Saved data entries
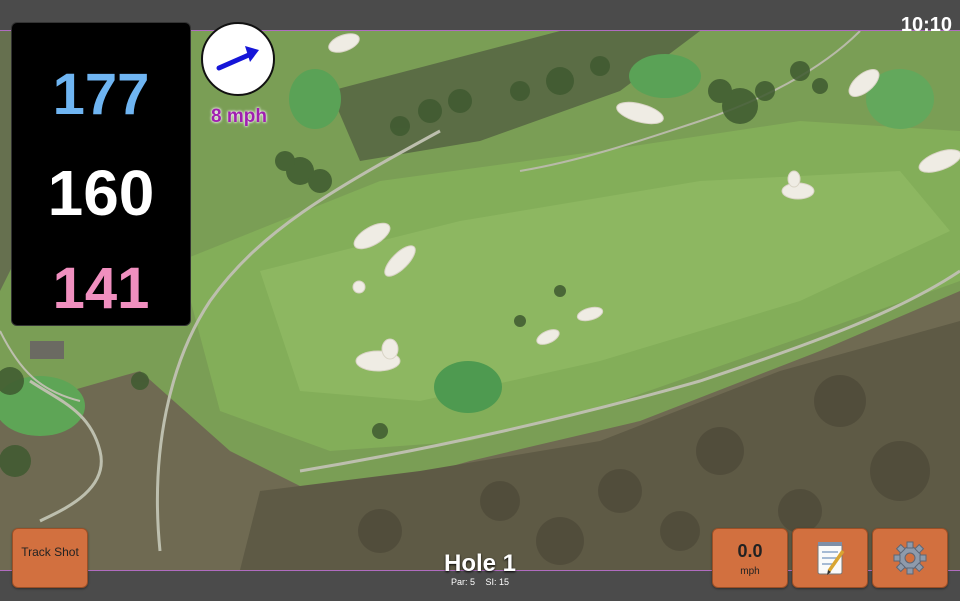  What do you see at coordinates (239, 116) in the screenshot?
I see `wind-speed: 8 mph` at bounding box center [239, 116].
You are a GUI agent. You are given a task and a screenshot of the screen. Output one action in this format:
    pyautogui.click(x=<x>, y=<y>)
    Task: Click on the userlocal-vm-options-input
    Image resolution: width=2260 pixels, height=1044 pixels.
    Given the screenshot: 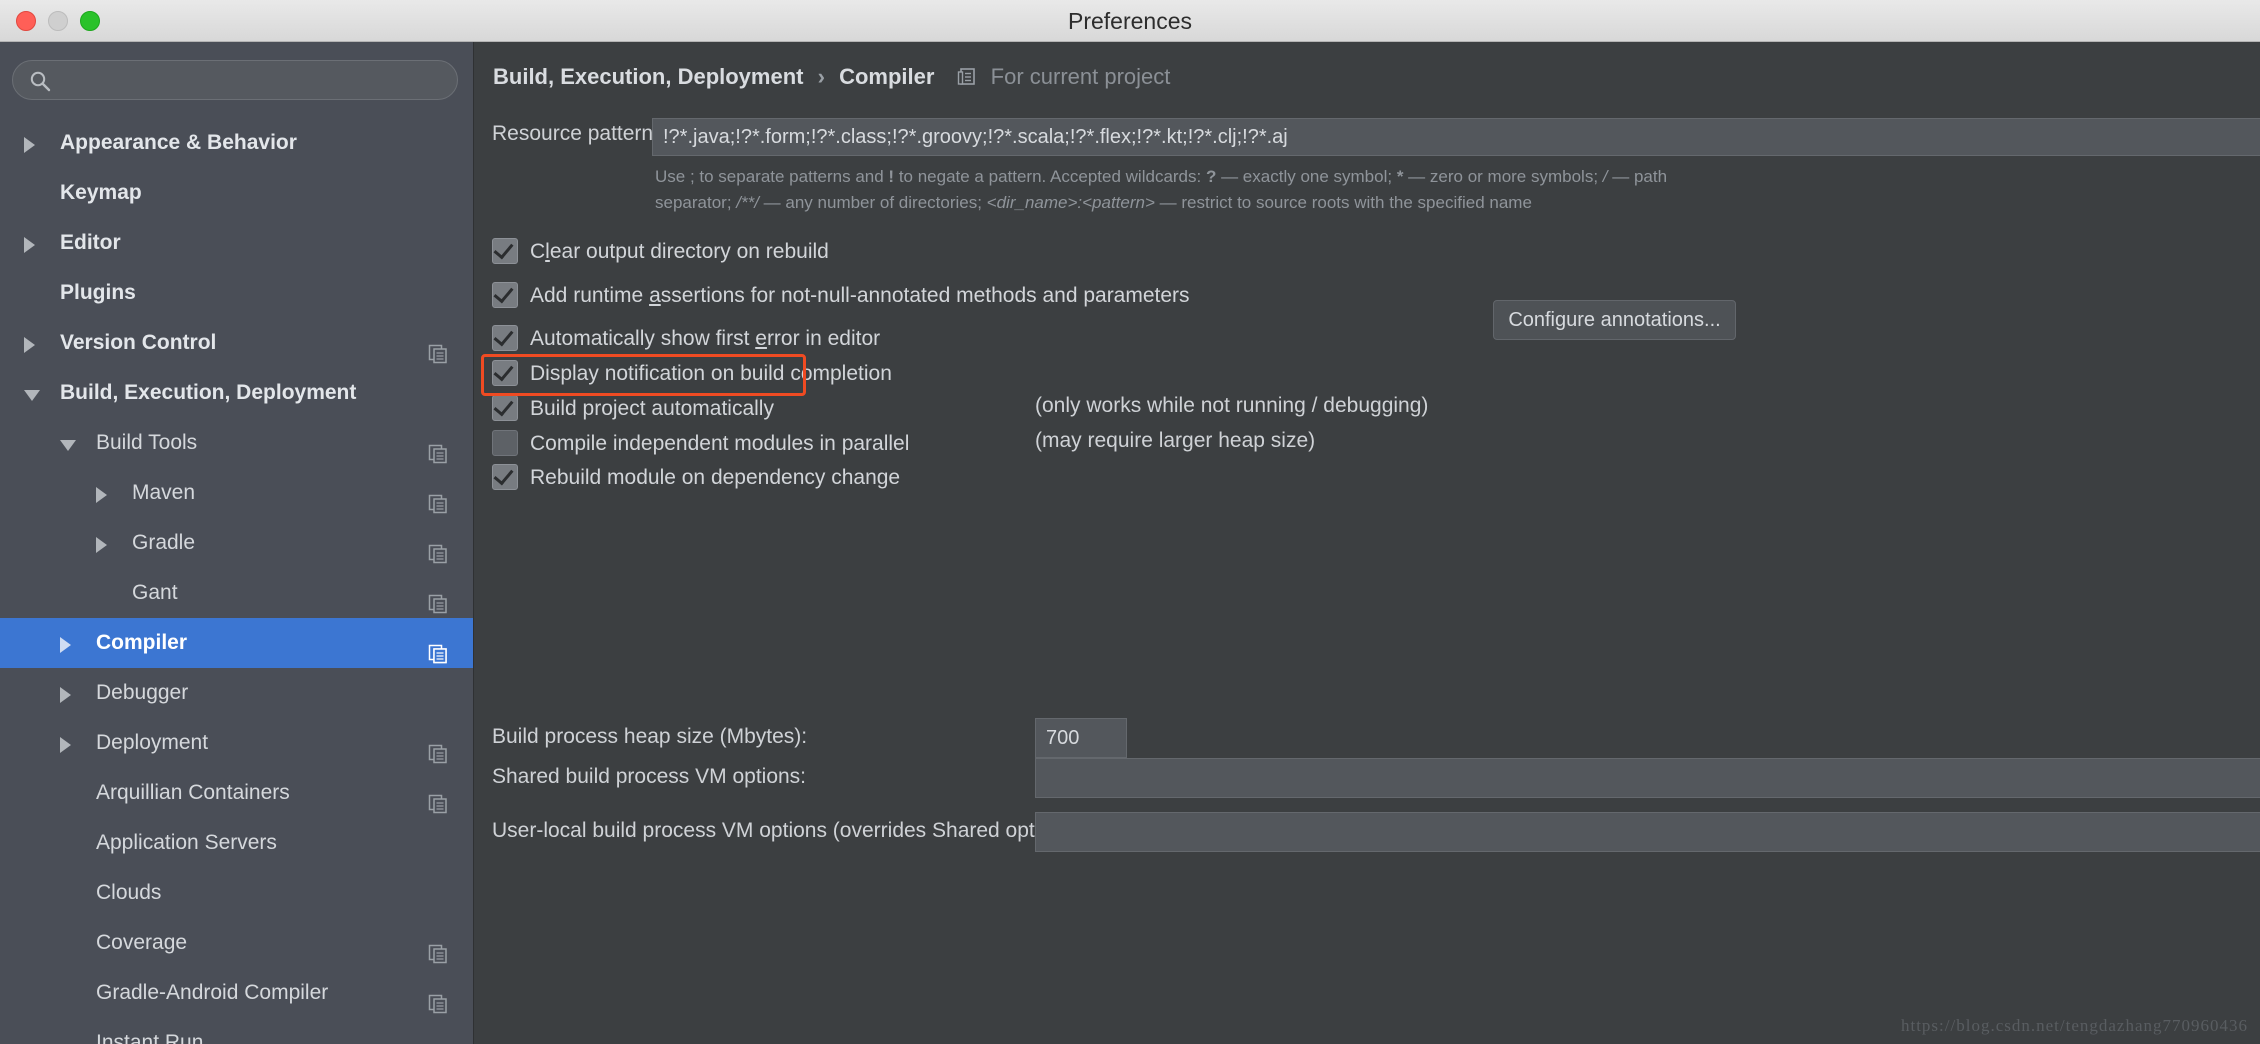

[What you have to do] Can you rewrite the entries above with "GUI agent" swapped for "desktop agent", changing nothing else and leaving out the pictures?

[Exercise result]
  What do you see at coordinates (239, 116) in the screenshot?
I see `wind-speed: 8 mph` at bounding box center [239, 116].
You are a desktop agent. You are given a task and a screenshot of the screen. Output one action in this format:
    pyautogui.click(x=<x>, y=<y>)
    Task: Click on the userlocal-vm-options-input
    Image resolution: width=2260 pixels, height=1044 pixels.
    Given the screenshot: 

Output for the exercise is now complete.